What happened when a Delivery Manager was added to our Commerce team?

~8 days

Reduced average cycle time by 7 days from ~15 days to ~8 days over a quarter. The added benefit, features delivered to customers faster and an improved feedback loop.

100 tickets

Backlog hygene is critical to know what’s important. We went from ~1200 JIRA tickets to ~100.

1hr. 15 min

Weekly time saved per engineer from format changes to the daily standup.


Prior to the involvement of delivery management, the engineering team was operating in a scrum framework but with a waterfall methodology mindset. While the basic meeting structure followed scrum, the actual implementation was more aligned with waterfall. Dedicated resources were assigned to projects, sprints were planned based on deadlines, and there were long periods of development followed by full feature testing and one large deployment.
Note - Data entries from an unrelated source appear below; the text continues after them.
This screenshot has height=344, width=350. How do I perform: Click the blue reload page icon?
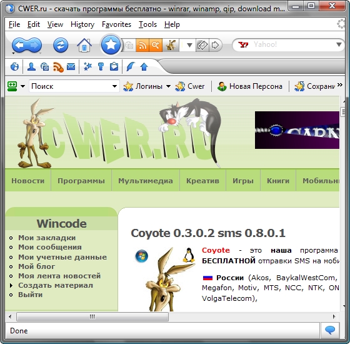pyautogui.click(x=61, y=45)
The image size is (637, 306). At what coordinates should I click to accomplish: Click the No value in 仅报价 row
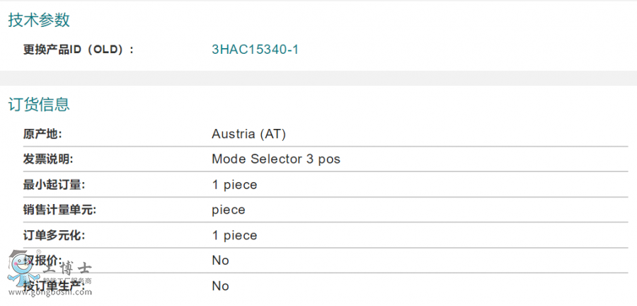(220, 260)
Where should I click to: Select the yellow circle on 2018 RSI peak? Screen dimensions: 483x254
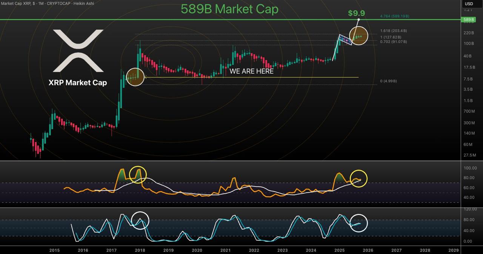pos(138,174)
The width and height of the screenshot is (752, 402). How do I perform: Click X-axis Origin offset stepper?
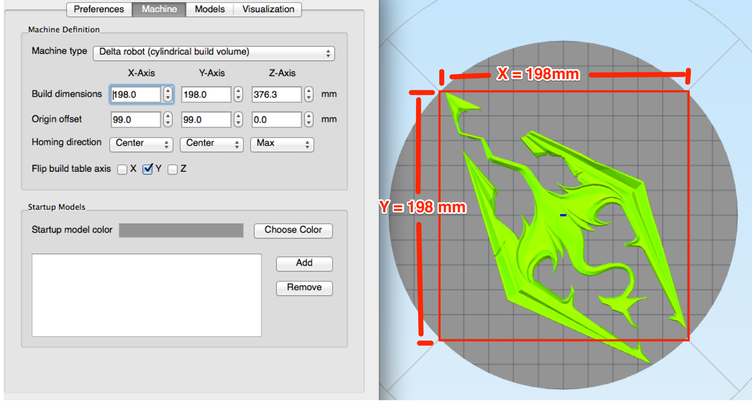(168, 120)
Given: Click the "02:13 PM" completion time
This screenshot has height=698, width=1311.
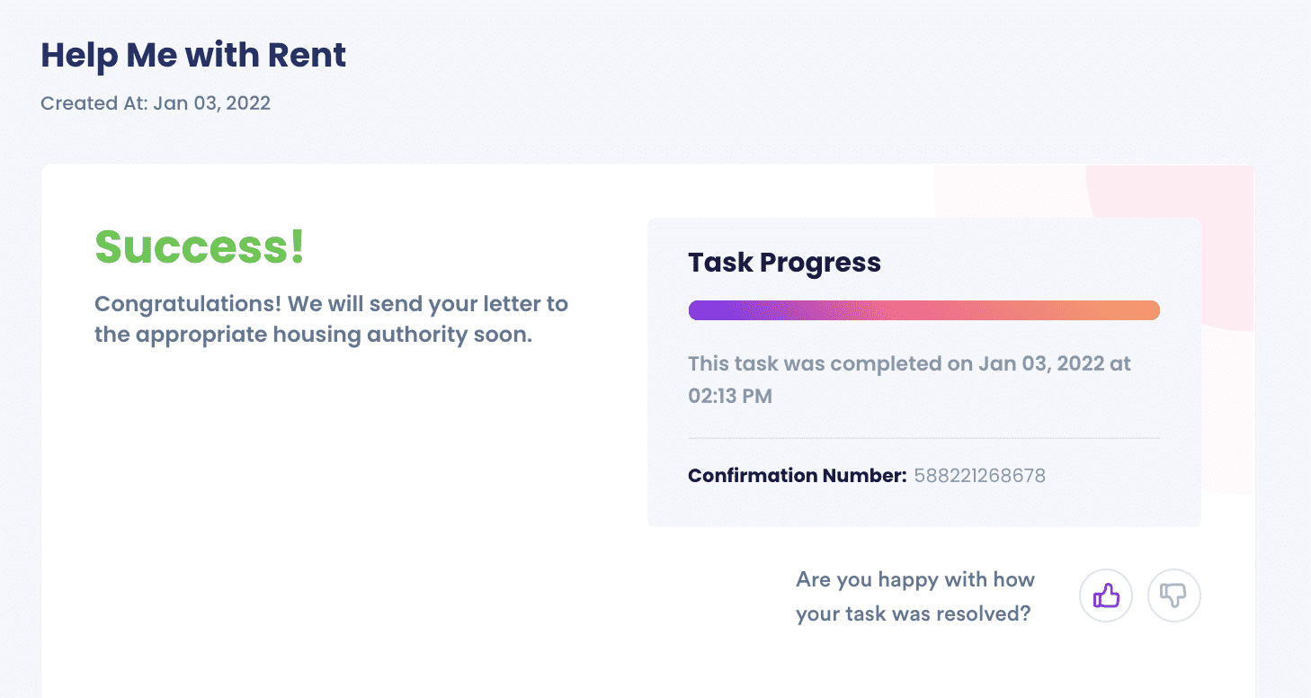Looking at the screenshot, I should point(730,396).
The mix of processes resulted in higher overhead in planning, a lack of prioritization, multiple interlaced dependencies and a disjointed team.

The team lacked the structure needed to move quick, fail fast, learn, and try again. This is truly the core of agile development. Our role as a delivery manager is to teach the teams this mentality and then work with them to continuously streamline their process.
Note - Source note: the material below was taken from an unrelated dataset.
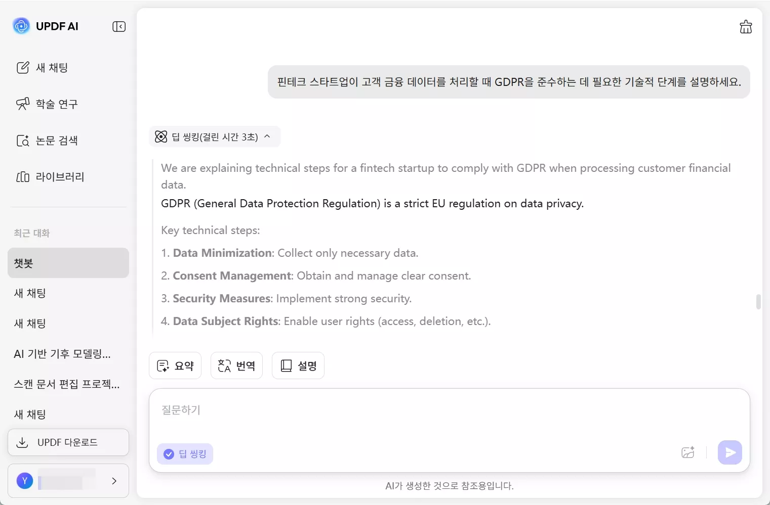
Task: Open the image attachment icon
Action: click(x=687, y=452)
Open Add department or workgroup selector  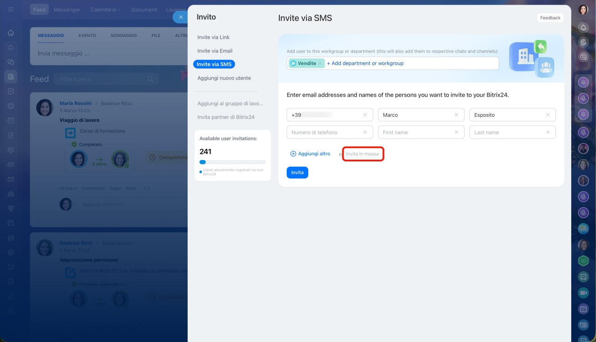[365, 63]
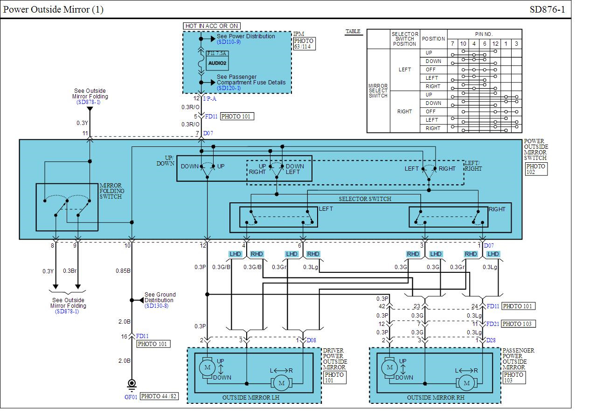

The Commerce development process is more closely aligned with scrum. Below are some changes driven by the delivery management team to help streamline the team’s process.

Unified Tools

By migrating tickets from Pivotal Tracker to Jira, all engineering teams are using the same tool for ticket tracking. This allows us to implement consistent practices across teams, review metrics at a high level for all teams, and allows for ease of movement of work between teams as necessary. (such as with SER tickets).

Empowering the team

Backlog refinement and sprint planning now completed as a full team. By involving the team and reviewing tickets much earlier in the process, they are given the opportunity to ask questions, debate proposed solutions and refine the details of the work prior to being planned into a sprint.
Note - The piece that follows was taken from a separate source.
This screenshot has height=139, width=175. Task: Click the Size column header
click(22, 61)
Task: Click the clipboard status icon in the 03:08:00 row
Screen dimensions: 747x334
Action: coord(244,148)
Keeping it tidy with organized work

Implemented a regular cadence for backlog refinement and reintroduced ways to maintain a healthy backlog. The team decided to close tickets older than 6 months. This reduced the backlog from ~1,200 to 22. By reviewing the backlog every week, it now maintains a healthy size with around 100 tickets. This is a much more manageable size to maintain and keep relevant. The goal here is to only keep tickets that will be worked in the next few months and to add to the backlog in a similar cadence to the work being completed.

Simplified workflows

Reviewed the statuses/workflow with the team and adjusted to meet the team’s needs. Duplicative or unnecessary statuses were removed such as “opened” and “rejected.” The team settled on the following workflow to help streamline their process: To-Do, In Progress, Review, Delivered, Done.

Efficient meetings equals more time doing what we love

Provided guidance and facilitation of meetings in order to make them more efficient. We coached the team on the purpose of each of the scrum ceremonies by outlining the goals for each session and stating the desired outcome. The format of the daily standup was adjusted which reduced the meeting by at least 15 minutes everyday = more than 1hr 15 min back for the engineers each week. Meetings were rescheduled to reduce context switching and bundled together to give the engineers larger chunks of time outside of meetings.

One team with a focus on top priorities

Engineers are no longer assigned by project. Instead, the entire team is responsible for the work in the sprint. The to-do column is prioritized and the team works the to-do column top down. Sprints are now planned by velocity and how much work the team can actually complete in a two week period of time (based on previous metrics). Work is now broken down into self contained items of work. They can be developed, deployed and tested in smaller pieces without multiple dependencies on other tickets.

Seeing is believing

Team level dashboards highlighting key agile metrics such as cycle time, velocity, and average story points have been created and made available for teams to review on-demand or during bi-weekly ceremonies.